経団連タイムス No.3079 (2012年3月22日)

経済界による震災支援活動に関する報告書を取りまとめ

−経済界全体からの支援額は1200億円


経団連の社会貢献推進委員会(古賀信行共同委員長、佐藤正敏共同委員長)と1%クラブ(佐藤正敏会長)は、東日本大震災から1年が経過するにあたり、「東日本大震災における経済界の被災者・被災地支援活動に関する報告書−経済界における共助の取り組み」を取りまとめた。
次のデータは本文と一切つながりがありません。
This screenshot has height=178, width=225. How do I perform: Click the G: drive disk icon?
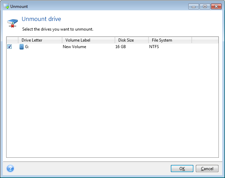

報告書は、会員企業・団体に対して行ったアンケート結果等をもとに、経済界における支援活動の全体像を整理するとともに、経済界による支援額等の数値結果を「データ集」、企業・団体が実施した特徴的な支援活動である約500の事例を「事例集」として掲載した。

本業活かした支援活動も

<報告書のポイント>

■ 経済界の支援活動における5つの特徴

経済界の支援活動には次の5つの特徴がみられる。

  1. (1)多くの企業・団体が支援を行い、社員や消費者に寄付を呼びかけて集めた額も含め、経済界全体からの支援額は約1200億円に上る。
  2. (2)単に、資金や物資を寄付するだけでなく、資金、物資、人材・ノウハウを組み合わせ、本業を活かして多様な支援活動を展開している。
  3. (3)迅速な支援が行われた一方で、3〜5年など、長期にわたる支援をコミットメントするケースがみられる。
  4. (4)自社ボランティアプログラムの企画や休暇制度の創設など、企業のさまざまな支援により、約18万人の企業人ボランティアが活動した。
  5. (5)国や地方自治体のほか、NPO等と連携・協働して支援活動を実施した事例が目立つ。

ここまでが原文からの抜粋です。